# EXERCISE REQUIREMENTS
Update the material below by changing every "Viewport" to "Window" while keeping everything else the same, and leave the pictures out of your answer.

Material for locating displayed items:
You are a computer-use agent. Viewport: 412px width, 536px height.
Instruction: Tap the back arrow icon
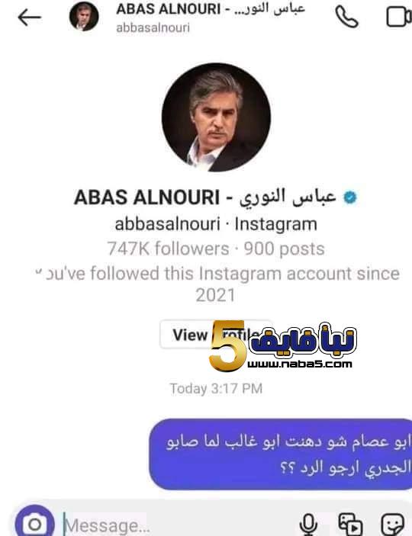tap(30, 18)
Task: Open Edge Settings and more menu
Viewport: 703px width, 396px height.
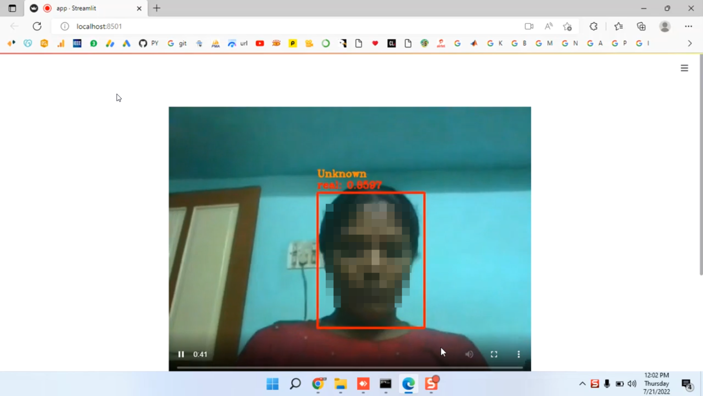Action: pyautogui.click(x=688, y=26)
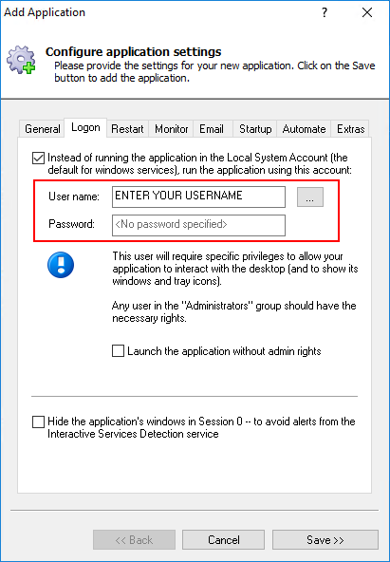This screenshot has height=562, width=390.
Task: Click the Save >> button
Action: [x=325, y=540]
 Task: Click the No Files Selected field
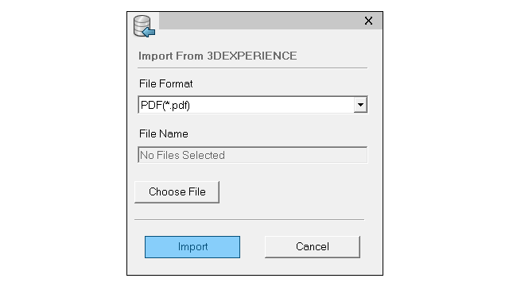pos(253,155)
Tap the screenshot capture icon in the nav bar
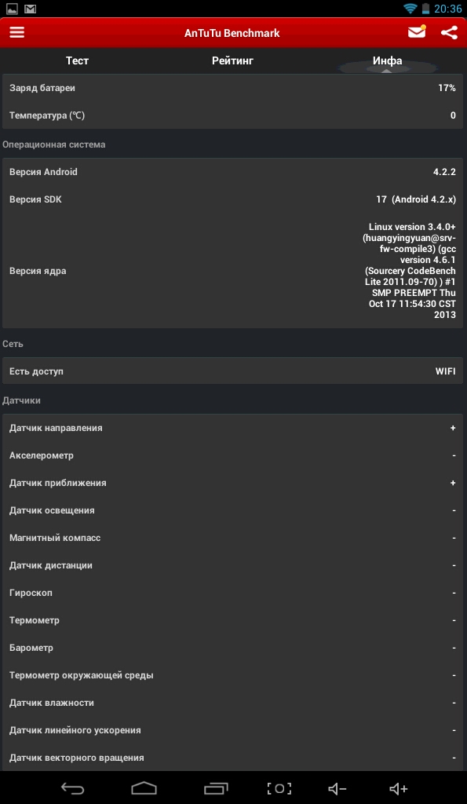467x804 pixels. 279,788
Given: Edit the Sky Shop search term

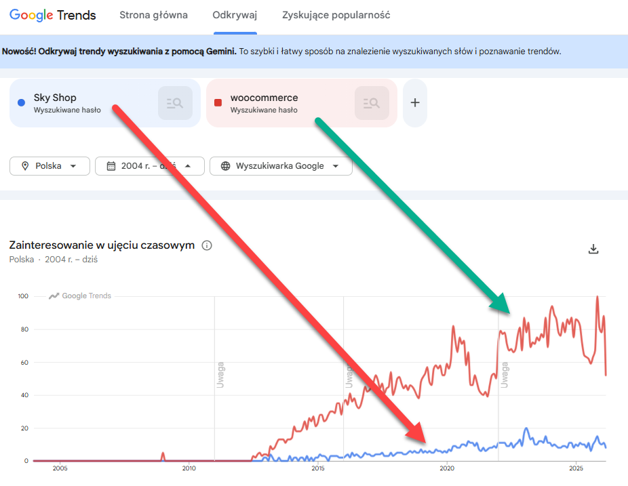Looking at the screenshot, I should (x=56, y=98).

# ANSWER TO THE PROBLEM
You are a computer-use agent. Window: 412px width, 536px height.
Instruction: Tap the back arrow icon
tap(30, 18)
Task: Open Edge Settings and more menu
Window: 703px width, 396px height.
Action: pyautogui.click(x=688, y=26)
This screenshot has height=562, width=390.
Task: Click the Save >> button
Action: [x=325, y=540]
 Task: Click the No Files Selected field
pos(253,155)
Tap the screenshot capture icon in the nav bar
467x804 pixels. 279,788
Given: Edit the Sky Shop search term

Looking at the screenshot, I should (x=56, y=98).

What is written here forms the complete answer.